An Integeris not a Float. With objects, the cast would work if Integersubclassed Float, but it does not.

AnInteger不是Float。对于对象，如果Integersubclassed ，则演员表会起作用Float，但它不会。

Java will not auto-unbox an Integerinto an int, cast to a float, then auto-box to a Floatwhen the only code to trigger this desired behavior is a (Float)cast.

当触发此所需行为的唯一代码是强制Integer转换时int，Java 不会将 an 自动拆箱为 an ，转换为 a float，然后自动装箱为 a 。

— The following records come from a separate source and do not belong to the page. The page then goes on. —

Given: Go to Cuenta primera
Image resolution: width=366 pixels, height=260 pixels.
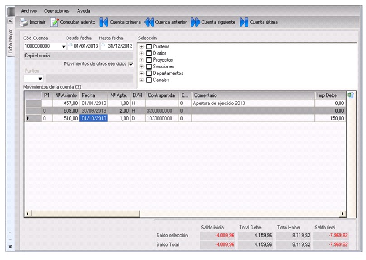Looking at the screenshot, I should pos(104,23).
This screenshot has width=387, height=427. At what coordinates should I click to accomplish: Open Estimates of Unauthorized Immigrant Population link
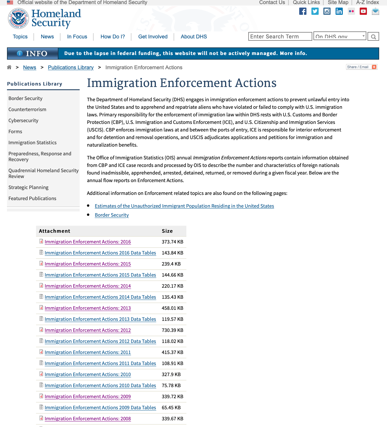point(184,206)
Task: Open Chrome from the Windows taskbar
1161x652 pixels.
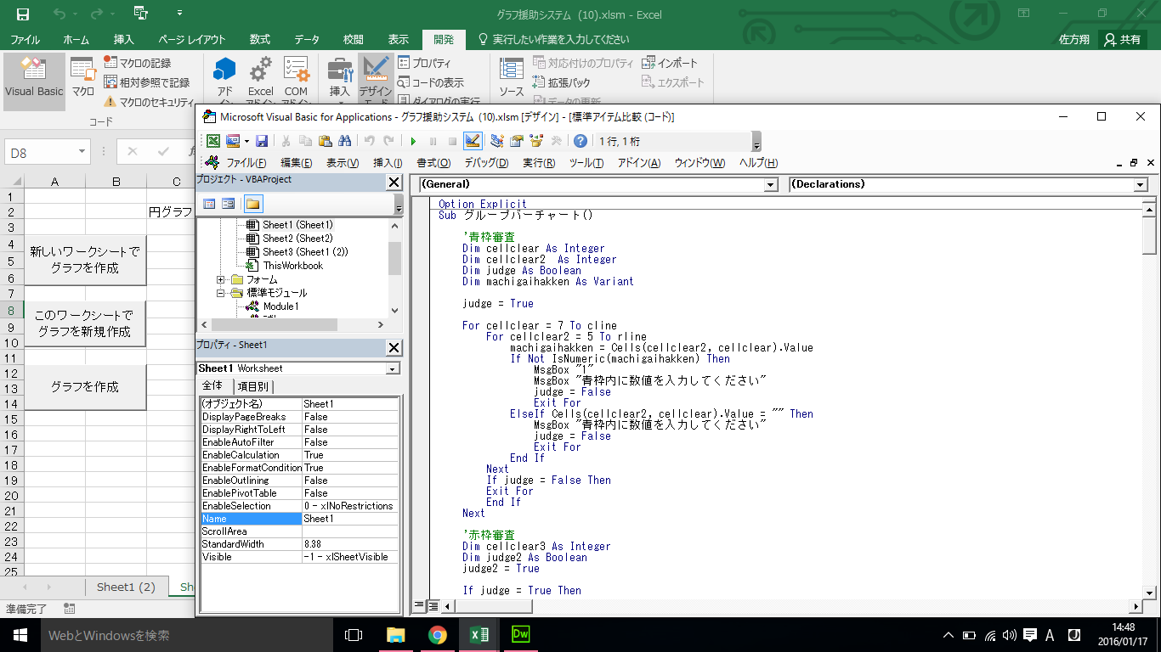Action: point(438,635)
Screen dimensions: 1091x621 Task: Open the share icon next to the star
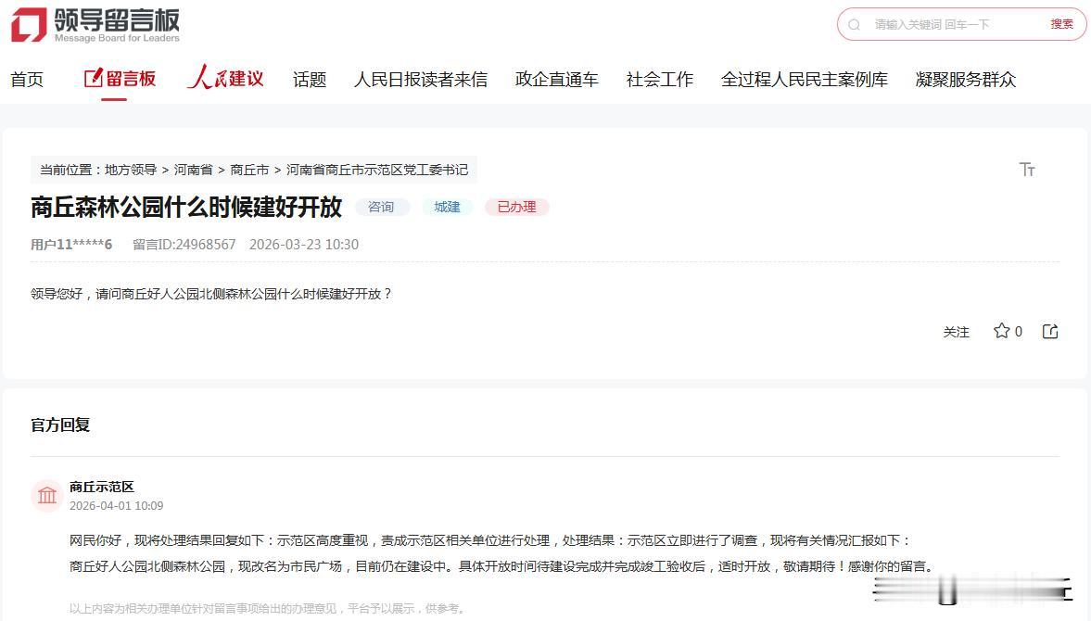pyautogui.click(x=1049, y=331)
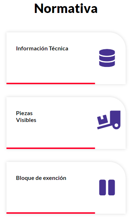Click the right bar of pause icon

coord(112,187)
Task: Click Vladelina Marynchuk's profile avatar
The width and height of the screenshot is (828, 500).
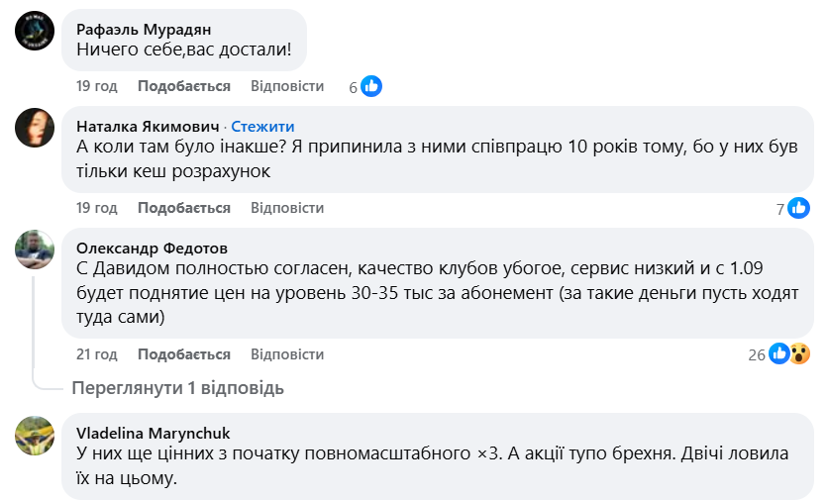Action: [x=35, y=435]
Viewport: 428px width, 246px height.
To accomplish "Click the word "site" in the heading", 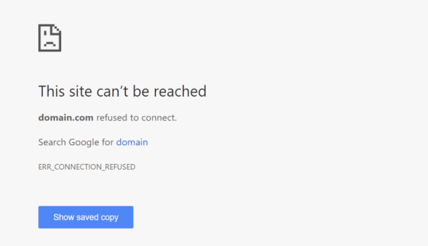I will coord(81,91).
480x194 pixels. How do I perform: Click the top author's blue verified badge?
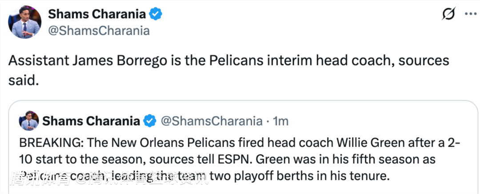[x=156, y=14]
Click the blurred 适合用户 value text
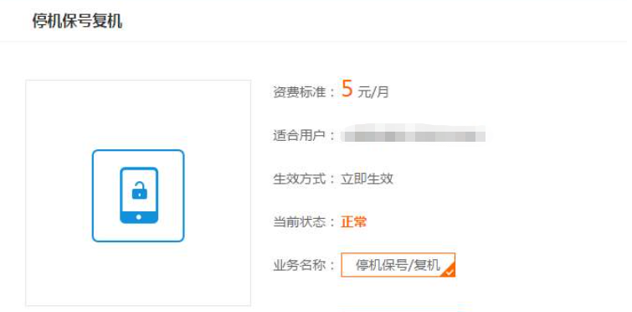Image resolution: width=632 pixels, height=312 pixels. tap(413, 134)
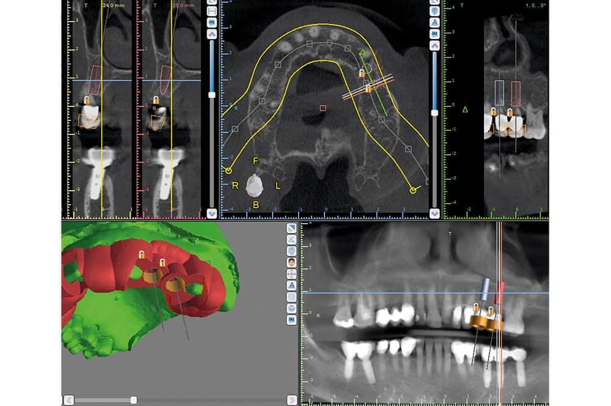Image resolution: width=611 pixels, height=406 pixels.
Task: Click the triangle icon in axial view right toolbar
Action: pyautogui.click(x=434, y=23)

Float(Float)

Interestingly, this seems to work:

有趣的是，这似乎有效：

Float b = (float)i;

Java will auto-unbox iinto an int, then there is the explicit cast to float(a widening primitive conversion, JLS 5.1.2), then assignment conversion auto-boxes it to a Float.

Java 将自动拆箱i为int，然后显式转换为float（扩展原始转换，JLS 5.1.2），然后赋值转换将其自动装箱为Float。

You are asking it to do too much. You want it to unbox i, cast to float and then box it. The compiler can't guess that unboxing i would help it. If, however, you replace (Float) cast with (float) cast it will guess that i needs to be unboxed to be cast to float and will then happily autobox it to Float.

你要求它做的太多了。您希望它取消装箱 i，转换为浮动，然后装箱。编译器无法猜测拆箱我会帮助它。但是，如果您将 (Float) cast 替换为 (float) cast 它会猜测我需要拆箱才能转换为浮动，然后很乐意将其自动装箱为浮动。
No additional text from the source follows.